■ ASSIGNMENT:
Return only the lines starting at the line that contains "[Flipboard] (60, 1617)" and ending with the final line of the listing; include both endpoints.

▬▬▬▬▬▬

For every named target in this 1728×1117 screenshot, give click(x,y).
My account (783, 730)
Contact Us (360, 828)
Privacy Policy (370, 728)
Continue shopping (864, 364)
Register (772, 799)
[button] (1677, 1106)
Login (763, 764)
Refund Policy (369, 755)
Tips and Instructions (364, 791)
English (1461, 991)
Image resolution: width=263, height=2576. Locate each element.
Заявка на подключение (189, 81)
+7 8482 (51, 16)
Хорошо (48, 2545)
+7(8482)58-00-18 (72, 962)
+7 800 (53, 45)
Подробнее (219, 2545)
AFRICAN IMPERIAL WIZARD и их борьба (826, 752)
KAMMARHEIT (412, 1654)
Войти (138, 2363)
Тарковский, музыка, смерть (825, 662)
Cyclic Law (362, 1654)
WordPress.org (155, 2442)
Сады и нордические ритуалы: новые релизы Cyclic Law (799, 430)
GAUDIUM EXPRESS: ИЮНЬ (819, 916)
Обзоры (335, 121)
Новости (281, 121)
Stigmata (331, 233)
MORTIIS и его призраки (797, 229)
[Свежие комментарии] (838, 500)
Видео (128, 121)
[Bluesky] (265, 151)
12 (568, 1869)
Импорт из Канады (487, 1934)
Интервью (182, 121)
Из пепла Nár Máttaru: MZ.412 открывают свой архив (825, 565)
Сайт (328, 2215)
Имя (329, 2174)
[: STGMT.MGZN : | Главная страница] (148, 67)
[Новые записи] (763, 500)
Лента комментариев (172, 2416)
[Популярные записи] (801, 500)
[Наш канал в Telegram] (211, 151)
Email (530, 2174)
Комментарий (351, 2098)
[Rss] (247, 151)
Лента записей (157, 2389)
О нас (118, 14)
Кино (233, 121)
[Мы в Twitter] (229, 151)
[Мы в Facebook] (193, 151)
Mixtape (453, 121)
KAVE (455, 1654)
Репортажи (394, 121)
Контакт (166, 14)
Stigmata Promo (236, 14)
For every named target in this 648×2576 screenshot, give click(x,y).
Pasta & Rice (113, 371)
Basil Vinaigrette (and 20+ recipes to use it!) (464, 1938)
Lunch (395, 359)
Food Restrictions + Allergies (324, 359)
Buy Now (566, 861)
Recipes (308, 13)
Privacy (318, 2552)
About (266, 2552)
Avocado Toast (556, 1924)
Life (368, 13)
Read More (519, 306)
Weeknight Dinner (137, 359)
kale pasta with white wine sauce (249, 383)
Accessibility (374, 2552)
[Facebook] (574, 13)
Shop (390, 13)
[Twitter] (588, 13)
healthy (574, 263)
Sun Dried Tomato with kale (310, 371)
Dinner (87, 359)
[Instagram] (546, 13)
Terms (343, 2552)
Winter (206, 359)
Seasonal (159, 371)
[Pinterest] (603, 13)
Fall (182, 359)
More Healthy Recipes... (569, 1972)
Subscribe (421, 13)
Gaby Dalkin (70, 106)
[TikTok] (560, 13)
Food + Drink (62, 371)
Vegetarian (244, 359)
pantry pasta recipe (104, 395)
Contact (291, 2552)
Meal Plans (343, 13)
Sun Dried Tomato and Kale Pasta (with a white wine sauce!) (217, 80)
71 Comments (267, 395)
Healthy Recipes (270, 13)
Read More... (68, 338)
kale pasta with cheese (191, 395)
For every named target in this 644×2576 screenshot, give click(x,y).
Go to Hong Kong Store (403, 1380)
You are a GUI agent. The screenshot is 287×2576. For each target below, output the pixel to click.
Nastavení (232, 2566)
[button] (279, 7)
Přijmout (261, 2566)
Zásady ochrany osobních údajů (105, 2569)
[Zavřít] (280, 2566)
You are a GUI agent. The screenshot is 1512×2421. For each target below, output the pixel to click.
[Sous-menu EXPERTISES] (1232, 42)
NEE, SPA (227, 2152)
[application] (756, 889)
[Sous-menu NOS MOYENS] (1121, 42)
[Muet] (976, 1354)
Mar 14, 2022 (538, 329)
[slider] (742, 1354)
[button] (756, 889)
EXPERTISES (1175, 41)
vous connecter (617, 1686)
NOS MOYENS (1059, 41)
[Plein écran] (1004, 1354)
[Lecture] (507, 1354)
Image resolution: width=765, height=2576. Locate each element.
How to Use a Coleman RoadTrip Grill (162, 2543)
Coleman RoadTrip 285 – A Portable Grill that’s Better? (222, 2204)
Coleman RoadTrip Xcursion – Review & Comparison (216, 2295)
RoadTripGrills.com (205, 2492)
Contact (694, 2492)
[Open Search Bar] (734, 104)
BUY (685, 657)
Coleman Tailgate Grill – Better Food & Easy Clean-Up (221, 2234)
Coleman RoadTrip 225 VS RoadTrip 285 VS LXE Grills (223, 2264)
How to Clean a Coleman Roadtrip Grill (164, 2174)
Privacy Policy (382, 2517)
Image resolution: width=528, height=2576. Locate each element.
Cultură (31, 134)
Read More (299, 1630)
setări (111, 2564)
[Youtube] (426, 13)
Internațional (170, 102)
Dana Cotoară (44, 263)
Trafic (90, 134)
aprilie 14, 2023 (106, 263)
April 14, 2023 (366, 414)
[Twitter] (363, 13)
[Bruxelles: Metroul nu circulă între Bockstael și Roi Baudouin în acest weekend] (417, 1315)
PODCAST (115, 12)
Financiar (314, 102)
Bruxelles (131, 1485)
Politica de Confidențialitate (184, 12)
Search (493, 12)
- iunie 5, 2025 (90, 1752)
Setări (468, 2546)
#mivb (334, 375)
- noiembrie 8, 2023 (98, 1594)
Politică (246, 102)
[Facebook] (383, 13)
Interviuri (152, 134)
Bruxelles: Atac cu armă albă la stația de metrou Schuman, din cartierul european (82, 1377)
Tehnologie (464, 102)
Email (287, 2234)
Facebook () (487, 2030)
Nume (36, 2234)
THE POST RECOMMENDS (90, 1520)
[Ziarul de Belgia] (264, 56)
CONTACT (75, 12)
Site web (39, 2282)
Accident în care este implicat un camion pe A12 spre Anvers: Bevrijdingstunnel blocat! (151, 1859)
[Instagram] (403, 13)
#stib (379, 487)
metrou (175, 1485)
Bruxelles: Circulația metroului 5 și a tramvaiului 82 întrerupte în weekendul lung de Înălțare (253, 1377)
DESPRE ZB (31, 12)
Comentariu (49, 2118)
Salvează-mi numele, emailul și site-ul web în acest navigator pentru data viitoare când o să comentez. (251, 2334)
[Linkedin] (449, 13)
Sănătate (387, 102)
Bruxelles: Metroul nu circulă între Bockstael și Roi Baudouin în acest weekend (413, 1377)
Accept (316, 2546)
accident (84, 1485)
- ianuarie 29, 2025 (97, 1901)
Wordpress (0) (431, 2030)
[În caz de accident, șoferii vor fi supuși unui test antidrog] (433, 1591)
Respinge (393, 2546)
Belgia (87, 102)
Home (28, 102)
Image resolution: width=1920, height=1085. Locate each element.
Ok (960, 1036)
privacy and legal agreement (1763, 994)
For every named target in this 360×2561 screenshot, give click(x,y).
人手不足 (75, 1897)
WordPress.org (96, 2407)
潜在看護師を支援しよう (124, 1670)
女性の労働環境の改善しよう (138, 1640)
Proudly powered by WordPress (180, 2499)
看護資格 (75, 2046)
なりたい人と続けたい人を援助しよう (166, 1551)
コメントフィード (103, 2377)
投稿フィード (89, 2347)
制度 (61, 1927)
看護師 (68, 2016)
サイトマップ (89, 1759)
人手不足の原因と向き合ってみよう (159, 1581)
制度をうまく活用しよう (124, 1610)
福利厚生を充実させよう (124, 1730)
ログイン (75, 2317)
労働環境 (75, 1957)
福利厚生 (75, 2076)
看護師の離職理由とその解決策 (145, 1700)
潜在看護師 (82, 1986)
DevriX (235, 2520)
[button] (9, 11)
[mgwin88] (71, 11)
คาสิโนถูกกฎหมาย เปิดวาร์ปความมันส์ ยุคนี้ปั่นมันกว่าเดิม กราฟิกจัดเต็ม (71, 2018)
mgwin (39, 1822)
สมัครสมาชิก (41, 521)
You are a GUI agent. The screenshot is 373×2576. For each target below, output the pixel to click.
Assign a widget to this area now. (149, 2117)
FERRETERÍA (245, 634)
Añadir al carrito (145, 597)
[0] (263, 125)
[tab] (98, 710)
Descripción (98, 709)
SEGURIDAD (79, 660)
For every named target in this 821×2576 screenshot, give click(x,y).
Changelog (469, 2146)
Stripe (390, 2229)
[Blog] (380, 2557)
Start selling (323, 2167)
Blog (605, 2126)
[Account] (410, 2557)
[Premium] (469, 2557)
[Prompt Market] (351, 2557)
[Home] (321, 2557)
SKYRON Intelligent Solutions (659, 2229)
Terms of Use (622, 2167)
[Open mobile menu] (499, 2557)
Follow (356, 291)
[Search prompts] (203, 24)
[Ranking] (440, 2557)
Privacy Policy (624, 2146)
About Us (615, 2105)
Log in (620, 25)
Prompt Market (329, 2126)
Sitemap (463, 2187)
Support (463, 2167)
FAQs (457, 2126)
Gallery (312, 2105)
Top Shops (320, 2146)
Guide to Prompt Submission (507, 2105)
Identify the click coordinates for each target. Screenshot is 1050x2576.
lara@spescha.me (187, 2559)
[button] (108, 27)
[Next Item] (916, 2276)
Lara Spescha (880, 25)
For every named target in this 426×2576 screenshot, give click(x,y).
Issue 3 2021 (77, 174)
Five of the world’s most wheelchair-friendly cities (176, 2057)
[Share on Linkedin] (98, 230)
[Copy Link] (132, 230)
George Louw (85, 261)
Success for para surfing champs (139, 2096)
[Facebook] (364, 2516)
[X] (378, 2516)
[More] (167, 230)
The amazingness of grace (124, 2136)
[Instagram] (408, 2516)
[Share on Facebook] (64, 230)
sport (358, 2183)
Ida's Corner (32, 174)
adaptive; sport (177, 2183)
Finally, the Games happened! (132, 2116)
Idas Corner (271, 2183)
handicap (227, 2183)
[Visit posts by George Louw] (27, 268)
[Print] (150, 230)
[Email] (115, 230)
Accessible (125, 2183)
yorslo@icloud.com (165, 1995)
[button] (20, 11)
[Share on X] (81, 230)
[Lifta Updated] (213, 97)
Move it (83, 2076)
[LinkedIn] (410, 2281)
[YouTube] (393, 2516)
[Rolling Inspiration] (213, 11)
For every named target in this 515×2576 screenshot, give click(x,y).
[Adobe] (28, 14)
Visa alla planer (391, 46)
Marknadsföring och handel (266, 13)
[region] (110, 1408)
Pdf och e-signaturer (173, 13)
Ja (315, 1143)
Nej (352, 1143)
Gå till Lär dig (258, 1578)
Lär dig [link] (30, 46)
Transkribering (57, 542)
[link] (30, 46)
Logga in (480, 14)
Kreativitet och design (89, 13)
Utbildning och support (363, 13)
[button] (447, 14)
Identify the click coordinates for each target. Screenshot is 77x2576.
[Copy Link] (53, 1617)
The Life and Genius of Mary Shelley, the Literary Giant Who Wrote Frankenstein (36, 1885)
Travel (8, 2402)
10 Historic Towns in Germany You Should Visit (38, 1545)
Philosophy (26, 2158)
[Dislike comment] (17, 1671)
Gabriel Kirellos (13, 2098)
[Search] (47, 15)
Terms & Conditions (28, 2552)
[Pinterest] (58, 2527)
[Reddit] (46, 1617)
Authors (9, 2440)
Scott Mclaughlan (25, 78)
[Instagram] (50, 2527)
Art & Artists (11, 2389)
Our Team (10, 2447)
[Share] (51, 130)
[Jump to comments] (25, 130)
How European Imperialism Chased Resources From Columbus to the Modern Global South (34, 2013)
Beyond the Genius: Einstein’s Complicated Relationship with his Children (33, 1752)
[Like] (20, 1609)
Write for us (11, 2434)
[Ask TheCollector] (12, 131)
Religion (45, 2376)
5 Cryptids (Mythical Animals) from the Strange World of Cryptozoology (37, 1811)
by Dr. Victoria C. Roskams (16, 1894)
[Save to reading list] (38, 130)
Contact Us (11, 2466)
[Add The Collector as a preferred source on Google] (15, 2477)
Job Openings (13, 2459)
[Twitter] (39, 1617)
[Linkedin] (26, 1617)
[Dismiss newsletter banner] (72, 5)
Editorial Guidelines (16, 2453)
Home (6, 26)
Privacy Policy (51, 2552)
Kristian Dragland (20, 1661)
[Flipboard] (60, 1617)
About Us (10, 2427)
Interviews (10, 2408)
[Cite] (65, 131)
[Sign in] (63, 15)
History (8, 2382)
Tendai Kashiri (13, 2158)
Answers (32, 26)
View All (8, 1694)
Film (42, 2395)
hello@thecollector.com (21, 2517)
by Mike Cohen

▬▬▬▬▬▬

■ REPLY:
[Flipboard] (60, 1617)
About Us (10, 2427)
Interviews (10, 2408)
[Cite] (65, 131)
[Sign in] (63, 15)
History (8, 2382)
Tendai Kashiri (13, 2158)
Answers (32, 26)
View All (8, 1694)
Film (42, 2395)
hello@thecollector.com (21, 2517)
by Mike Cohen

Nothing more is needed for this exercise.